A perspectiva também é positiva para a Argentina, onde bons índices de chuvas foram registrados. Queiroz observou que o consumo global de soja deve continuar crescendo, impulsionado pela demanda de óleo para biocombustíveis e de grãos para o setor de alimentos. No entanto, os estoques mundiais devem se manter em níveis confortáveis, o que pode influenciar a estabilidade dos mercados.

Os preços da soja registraram alta significativa durante as discussões entre Estados Unidos e China sobre o acordo comercial. A China se comprometeu a comprar 12 milhões de toneladas de soja americana por ano, das quais 4 milhões já foram adquiridas. Segundo Queiroz, se o ritmo de compras não for mantido, os preços podem recuar na bolsa de Chicago. Ele avaliou que, sem quebras de safra na América do Sul, a tendência é de preços e margens pressionados na safra 2025/26.

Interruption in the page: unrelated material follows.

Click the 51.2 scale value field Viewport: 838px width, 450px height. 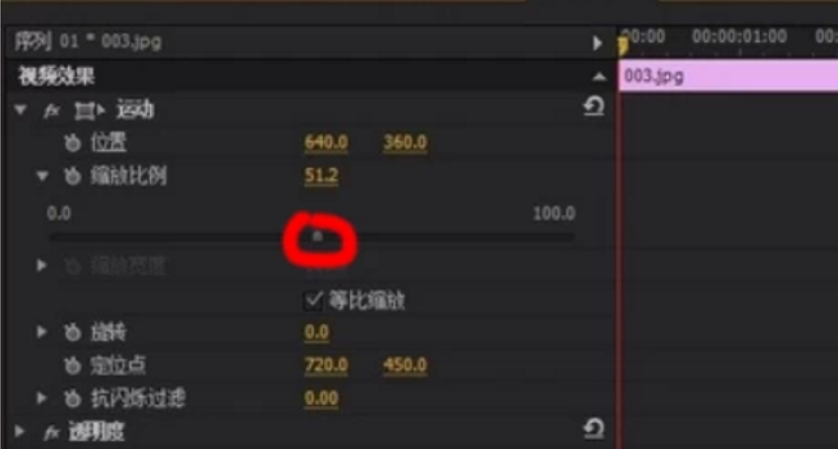(321, 175)
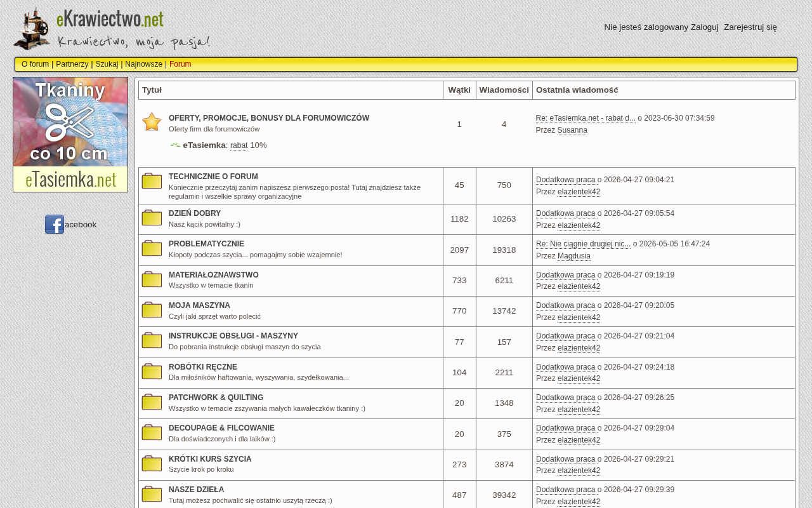Screen dimensions: 812x508
Task: Click the folder icon for Patchwork & Quilting
Action: tap(152, 402)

Embora o La Niña tenha impacto menor neste ano, o fenômeno causou irregularidades nas chuvas no início da safra de verão, levando a atrasos no plantio de soja. Isso deve afetar o plantio da safrinha de milho, especialmente em Goiás, Minas Gerais e parte de Mato Grosso. Queiroz mencionou que o Tocantins teve atrasos iniciais, mas as chuvas se regularizaram, com maiores preocupações concentradas em Mato Grosso, Goiás e Minas Gerais.

Para o milho, o Itaú BBA projeta uma produção de 139 milhões de toneladas no Brasil e 60 milhões na Argentina, números superiores às estimativas do Departamento de Agricultura dos Estados Unidos (Usda), de 131 milhões e 53 milhões, respectivamente. A recente queda nos preços dos fertilizantes pode melhorar a relação de troca e incentivar a ampliação da área plantada na safrinha. Queiroz estima que a demanda permanecerá aquecida, com cerca de 25 milhões de toneladas de milho destinadas à produção de etanol no próximo ano, além da procura para ração animal.

Em relação ao algodão, a safra 2025/26 deve apresentar redução na produção devido à desvalorização dos preços da commodity e ao aumento nos custos de produção, que estreitaram as margens dos produtores. Na safra anterior, o Brasil alcançou o recorde de 4,1 milhões de toneladas de pluma. A demanda interna deve se manter estável, limitada pelos juros elevados, enquanto o consumo global segue estagnado em 25,9 milhões de toneladas, com estoques em crescimento.

Queiroz apontou que a China, maior importador mundial de algodão, continua relativamente fora do mercado, pressionando os preços da pluma. Essa dinâmica reflete as complexidades das relações comerciais internacionais, que impactam diretamente as projeções agrícolas na América do Sul.